Sixty-five percent of pesticides used by farmers in Africa’s biggest economy on their farmlands are hazardous, a European report has said.
Nigeria ranked highest among six other countries that had their pesticides reviewed for levels of harmful residues, according to the report put together by Heinrich-Böll-Stiftung, Friend of the Earth Europe, and Pesticides Action Network.
“In 2021, 65 percent of all pesticides used in four states of Nigeria were highly hazardous,” the report stated.
The report noted that bean samples from Nigeria showed high levels of contamination, containing up to 0.3 milligrams per kilogram of dichlorvos. In contrast, the legal limit in Europe is 0.01 milligrams.
Since 2015 till date, the European Union’s ban on Nigerian beans has remained, on account of containing a high level of pesticide considered harmful to health.
“Dichlorvos can cause difficulties breathing, diarrhoea, and vomiting among other effects,” the report titled ‘Pesticide Atlas – Facts and Figures About Toxic Chemicals in Agriculture’ stated.
The report found that elevated levels of pesticide residues were also detected in Nigeria’s tomato samples, including traces of permethrin.
According to the report, the US Environmental Protection Agency classified “permethrin” insecticide as “probably carcinogenic” – capable of causing cancer.
Generally, Nigeria’s foods have over the years been found to be containing pesticides in high percentages, considered highly hazardous, and this remains the strongest point for the rejection of Nigeria’s foods in the international market.
This is in line with Mojisola Adeyeye, director general of NAFDAC public lamentation last month, that over 70 percent of food exports from Nigeria are rejected abroad, with huge financial losses to exporters and the country.
In Africa likewise, the world’s second-largest and second-most-populous continent, pesticide use jumped by 67.8 percent in 2020 from 1999, despite regulations.

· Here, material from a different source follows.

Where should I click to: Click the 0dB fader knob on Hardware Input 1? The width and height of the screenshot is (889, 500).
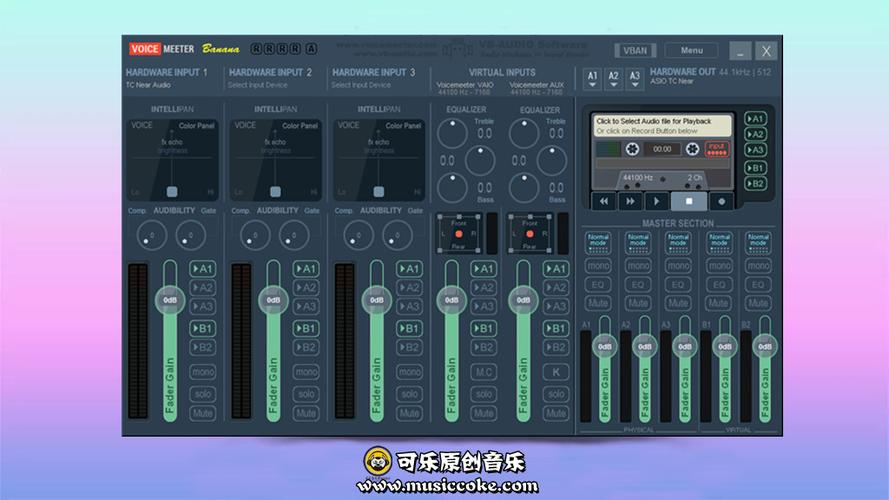[170, 299]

According to Adeyeye, there is a need for more enhanced regulation of export packaging, pre-shipment testing, and certification, to provide quality assurance and minimise rejects, and has called on all stakeholders in export trade to see the plague as a call to duty and collaborate with NAFDAC.
In response to this, Osita Aboloma, chairman/chief executive of the National Quality Council (NQC), announced in Abuja a few days back that the federal government has established the NQC as part of efforts to tackle and mitigate the persistent rejections of Nigeria’s export products in the international market “which has now become an emergency.”
Experts suggest a proper and wholesome process of supervision across the entire value chain (from farmers to export markets) in order “to get the ban on our beans lifted and pave the way for admitting Nigeria produce for export.”
Though the EU has reacted to the elevated residue levels and issued an import ban on beans from Nigeria, it said in its report that, “timely and sufficient support for non-chemical plant protection practices can prevent such exclusions from the EU market.”